■ TRY IT:
When the line containing "Task: Sort files by 大小 column header" appears in the entries below, begin printing there and stop after the line containing "Task: Click the Pts column header"; print each of those lines exactly and no other line.

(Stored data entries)

──────

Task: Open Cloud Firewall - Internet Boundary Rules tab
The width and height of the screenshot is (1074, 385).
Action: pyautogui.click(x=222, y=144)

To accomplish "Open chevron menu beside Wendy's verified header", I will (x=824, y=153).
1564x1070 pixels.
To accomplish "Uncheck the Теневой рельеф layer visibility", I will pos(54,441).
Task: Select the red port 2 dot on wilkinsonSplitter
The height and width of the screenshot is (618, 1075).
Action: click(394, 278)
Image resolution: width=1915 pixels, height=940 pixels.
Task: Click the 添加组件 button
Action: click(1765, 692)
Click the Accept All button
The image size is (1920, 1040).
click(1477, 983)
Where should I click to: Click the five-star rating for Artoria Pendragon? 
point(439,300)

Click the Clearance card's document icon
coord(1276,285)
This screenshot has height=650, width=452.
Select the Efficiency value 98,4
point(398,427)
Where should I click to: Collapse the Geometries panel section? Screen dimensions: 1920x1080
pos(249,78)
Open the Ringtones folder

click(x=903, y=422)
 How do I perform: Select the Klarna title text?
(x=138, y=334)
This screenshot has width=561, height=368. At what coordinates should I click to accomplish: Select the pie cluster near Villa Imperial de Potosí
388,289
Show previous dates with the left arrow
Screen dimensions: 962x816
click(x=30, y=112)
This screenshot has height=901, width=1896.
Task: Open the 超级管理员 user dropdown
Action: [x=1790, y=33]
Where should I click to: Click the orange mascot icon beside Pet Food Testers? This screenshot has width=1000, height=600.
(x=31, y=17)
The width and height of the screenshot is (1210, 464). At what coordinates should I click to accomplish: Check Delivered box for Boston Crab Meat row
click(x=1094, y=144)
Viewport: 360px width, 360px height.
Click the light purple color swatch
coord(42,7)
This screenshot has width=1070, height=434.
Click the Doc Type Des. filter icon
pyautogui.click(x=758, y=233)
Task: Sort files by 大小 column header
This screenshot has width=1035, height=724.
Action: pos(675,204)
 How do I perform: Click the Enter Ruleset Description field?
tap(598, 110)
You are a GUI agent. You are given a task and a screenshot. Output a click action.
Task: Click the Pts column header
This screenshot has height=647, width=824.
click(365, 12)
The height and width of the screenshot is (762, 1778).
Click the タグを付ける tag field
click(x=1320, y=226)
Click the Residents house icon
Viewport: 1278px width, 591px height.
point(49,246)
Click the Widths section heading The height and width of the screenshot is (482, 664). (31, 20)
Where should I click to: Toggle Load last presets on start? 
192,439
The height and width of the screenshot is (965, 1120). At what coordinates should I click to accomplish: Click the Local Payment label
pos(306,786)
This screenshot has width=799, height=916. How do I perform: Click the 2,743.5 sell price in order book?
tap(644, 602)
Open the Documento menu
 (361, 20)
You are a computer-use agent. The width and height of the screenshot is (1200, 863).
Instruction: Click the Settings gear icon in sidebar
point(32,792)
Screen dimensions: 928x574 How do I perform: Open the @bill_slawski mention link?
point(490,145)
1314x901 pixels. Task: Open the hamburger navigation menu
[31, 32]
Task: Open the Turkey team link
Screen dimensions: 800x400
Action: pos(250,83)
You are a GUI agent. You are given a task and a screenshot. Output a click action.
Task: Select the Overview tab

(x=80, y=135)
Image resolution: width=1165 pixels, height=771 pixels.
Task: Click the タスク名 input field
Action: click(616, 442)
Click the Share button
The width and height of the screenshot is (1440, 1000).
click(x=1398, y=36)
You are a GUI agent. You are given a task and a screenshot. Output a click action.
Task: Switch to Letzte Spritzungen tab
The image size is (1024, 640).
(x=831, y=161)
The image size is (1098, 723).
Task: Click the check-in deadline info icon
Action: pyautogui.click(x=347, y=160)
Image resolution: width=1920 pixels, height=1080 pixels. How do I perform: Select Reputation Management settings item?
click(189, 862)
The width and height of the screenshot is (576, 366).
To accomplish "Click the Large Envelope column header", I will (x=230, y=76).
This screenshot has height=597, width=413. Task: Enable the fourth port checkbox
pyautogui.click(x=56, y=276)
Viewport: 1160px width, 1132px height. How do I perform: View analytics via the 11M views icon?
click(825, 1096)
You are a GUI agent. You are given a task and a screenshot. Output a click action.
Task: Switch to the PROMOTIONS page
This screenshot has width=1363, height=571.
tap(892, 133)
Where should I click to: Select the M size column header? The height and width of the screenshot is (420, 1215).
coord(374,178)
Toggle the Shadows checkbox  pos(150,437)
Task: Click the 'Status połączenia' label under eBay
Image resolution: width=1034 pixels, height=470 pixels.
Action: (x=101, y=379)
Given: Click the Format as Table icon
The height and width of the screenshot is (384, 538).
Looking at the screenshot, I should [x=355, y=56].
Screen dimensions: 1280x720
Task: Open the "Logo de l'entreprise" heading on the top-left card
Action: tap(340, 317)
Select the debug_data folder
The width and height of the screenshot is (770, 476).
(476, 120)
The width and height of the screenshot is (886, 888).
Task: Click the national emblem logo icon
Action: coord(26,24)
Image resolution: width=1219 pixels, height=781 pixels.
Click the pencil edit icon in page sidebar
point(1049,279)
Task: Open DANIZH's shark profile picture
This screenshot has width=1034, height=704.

──────

■ RESPONSE:
Task: Sort files by 大小 column header
This screenshot has width=1035, height=724.
Action: pos(675,204)
 How do I perform: Click the Enter Ruleset Description field?
tap(598, 110)
You are a GUI agent. You are given a task and a screenshot. Output a click action.
Task: Click the Pts column header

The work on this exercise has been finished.